Target-Specific Prediction of Ligand Affinity with Structure-Based Interaction Fingerprints
journal contributionposted on 19.08.2019 by Florian Leidner, Nese Kurt Yilmaz, Celia A. Schiffer
Any type of content formally published in an academic journal, usually following a peer-review process.
Discovery and optimization of small molecule inhibitors as therapeutic drugs have immensely benefited from rational structure-based drug design. With recent advances in high-resolution structure determination, computational power, and machine learning methodology, it is becoming more tractable to elucidate the structural basis of drug potency. However, the applicability of machine learning models to drug design is limited by the interpretability of the resulting models in terms of feature importance.
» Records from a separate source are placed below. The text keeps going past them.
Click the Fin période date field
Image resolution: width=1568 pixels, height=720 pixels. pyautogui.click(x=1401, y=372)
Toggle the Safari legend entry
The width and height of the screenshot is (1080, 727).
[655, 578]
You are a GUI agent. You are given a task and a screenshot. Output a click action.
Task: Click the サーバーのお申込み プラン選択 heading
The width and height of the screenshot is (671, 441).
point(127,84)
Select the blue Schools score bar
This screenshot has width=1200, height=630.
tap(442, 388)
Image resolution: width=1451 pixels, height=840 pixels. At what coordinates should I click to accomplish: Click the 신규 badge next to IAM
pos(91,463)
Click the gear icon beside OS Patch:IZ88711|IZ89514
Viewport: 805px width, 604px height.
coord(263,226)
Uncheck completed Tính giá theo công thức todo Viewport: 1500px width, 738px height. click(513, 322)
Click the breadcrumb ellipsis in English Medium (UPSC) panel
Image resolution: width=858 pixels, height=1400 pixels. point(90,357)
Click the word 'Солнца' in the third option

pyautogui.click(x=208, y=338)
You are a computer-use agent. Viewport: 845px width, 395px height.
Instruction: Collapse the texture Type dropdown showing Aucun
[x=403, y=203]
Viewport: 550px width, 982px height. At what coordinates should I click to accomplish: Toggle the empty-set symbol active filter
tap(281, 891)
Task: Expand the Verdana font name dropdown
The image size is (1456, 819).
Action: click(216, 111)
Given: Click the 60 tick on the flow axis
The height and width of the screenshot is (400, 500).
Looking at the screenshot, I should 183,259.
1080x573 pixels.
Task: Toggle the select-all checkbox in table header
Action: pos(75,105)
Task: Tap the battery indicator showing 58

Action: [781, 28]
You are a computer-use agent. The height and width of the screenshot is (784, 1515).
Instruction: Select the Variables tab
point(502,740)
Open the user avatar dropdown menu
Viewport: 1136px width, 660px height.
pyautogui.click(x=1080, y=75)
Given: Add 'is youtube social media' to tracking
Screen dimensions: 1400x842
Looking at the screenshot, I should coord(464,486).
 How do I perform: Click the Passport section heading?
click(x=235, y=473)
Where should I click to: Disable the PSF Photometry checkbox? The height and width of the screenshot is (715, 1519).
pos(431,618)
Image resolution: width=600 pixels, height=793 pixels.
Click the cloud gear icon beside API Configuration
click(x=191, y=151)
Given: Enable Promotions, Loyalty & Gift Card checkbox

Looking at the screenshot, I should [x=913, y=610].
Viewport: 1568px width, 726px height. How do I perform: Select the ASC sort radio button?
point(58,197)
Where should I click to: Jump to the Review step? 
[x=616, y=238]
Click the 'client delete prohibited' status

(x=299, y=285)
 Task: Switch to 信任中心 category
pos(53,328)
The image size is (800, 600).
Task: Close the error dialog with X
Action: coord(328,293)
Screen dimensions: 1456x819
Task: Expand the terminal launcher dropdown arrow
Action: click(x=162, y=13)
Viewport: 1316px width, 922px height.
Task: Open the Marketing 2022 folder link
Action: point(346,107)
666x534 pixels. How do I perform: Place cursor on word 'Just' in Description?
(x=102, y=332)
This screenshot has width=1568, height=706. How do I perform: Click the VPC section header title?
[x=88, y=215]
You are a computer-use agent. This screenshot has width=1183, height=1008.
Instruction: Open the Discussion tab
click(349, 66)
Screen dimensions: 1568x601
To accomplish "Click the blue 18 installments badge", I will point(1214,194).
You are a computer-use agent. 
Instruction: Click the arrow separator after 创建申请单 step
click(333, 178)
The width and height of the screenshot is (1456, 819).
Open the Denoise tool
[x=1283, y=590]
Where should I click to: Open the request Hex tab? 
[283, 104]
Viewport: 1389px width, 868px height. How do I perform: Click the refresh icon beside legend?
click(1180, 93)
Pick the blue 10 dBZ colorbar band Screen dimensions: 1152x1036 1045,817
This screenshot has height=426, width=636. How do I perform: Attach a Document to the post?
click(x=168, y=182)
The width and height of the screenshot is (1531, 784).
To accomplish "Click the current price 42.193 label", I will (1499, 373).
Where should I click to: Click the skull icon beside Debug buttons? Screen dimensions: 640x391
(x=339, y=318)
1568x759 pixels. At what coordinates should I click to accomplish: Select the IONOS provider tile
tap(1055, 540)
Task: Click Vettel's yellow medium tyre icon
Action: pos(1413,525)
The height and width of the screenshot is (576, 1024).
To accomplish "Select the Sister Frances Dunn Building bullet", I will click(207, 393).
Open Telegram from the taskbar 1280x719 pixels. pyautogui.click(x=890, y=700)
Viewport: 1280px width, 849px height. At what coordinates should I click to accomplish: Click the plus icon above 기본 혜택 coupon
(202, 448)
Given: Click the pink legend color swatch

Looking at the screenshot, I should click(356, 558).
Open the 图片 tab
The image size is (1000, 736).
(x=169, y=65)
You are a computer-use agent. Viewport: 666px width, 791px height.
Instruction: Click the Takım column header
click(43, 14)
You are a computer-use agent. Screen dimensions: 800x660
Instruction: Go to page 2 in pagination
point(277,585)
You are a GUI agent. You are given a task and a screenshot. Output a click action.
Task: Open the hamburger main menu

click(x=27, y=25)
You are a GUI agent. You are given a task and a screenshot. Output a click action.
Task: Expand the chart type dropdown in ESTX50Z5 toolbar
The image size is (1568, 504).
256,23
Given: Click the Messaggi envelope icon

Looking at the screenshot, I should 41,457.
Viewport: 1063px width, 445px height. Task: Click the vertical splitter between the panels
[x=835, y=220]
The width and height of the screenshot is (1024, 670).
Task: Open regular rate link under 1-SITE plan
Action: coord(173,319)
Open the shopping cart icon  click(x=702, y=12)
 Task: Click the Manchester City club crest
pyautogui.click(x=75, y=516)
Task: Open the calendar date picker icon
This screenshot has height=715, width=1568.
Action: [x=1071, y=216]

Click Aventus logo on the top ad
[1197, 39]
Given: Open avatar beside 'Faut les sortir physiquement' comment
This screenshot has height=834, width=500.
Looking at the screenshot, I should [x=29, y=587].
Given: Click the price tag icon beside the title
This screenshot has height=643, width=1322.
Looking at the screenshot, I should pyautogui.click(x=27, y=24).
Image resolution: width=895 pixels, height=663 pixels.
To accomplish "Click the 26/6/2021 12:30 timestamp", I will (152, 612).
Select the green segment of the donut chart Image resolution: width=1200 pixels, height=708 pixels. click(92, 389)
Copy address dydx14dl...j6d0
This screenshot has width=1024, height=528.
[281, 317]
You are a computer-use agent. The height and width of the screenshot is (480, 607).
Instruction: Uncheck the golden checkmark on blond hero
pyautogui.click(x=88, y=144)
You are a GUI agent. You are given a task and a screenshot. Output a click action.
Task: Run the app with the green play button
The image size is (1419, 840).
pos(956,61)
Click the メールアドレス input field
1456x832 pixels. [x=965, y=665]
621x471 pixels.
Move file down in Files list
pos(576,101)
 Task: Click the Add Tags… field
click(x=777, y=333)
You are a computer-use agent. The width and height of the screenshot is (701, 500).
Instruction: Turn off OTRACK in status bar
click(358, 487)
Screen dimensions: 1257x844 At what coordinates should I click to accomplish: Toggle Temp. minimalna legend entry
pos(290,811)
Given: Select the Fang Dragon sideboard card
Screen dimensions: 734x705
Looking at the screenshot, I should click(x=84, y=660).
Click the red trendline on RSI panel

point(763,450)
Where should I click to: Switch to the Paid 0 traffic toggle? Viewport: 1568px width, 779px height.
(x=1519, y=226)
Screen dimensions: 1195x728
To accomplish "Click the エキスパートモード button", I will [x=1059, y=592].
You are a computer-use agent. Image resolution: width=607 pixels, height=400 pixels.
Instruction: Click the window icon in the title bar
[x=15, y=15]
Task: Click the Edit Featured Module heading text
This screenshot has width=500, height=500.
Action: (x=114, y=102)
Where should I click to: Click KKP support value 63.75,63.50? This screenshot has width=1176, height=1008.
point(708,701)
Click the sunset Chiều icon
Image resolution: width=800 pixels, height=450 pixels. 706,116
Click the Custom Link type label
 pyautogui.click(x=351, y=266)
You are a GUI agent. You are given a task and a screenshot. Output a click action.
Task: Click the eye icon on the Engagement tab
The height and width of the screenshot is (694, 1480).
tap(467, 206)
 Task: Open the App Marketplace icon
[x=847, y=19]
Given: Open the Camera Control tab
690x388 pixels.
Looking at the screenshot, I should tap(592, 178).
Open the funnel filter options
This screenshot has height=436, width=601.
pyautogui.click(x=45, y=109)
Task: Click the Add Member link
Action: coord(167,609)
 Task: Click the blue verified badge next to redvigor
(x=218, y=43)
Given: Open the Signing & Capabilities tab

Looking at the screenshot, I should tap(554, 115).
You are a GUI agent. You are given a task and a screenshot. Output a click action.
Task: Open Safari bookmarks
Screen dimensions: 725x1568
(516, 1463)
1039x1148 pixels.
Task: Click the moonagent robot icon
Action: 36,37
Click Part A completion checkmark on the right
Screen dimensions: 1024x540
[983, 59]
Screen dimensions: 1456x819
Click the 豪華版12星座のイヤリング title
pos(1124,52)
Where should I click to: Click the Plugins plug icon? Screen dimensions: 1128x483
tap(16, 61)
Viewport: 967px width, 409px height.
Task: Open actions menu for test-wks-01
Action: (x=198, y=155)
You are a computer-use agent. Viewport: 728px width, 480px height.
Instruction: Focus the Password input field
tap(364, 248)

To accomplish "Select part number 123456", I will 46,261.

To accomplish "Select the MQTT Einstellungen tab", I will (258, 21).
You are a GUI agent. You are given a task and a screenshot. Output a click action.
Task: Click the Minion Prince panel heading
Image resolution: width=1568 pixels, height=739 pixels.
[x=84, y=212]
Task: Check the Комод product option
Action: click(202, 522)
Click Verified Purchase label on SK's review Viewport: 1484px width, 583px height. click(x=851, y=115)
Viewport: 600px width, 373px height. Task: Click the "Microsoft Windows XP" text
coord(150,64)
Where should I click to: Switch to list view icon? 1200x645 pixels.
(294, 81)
Here, we take advantage of the large number of available inhibitor-bound HIV-1 protease structures and associated potencies to evaluate inhibitor diversity and machine learning models to predict ligand affinity. First, using a hierarchical clustering approach, we grouped HIV-1 protease inhibitors and identified distinct core structures. Explicit features including protein–ligand interactions were extracted from high-resolution cocrystal structures as 3D-based fingerprints. We found that a gradient boosting machine learning model with this explicit feature attribution can predict binding affinity with high accuracy. Finally, Shapley values were derived to explain local feature importance. We found specific van der Waals (vdW) interactions of key protein residues are pivotal for the predicted potency. Protein-specific and interpretable prediction models can guide the optimization of many small molecule drugs for improved potency.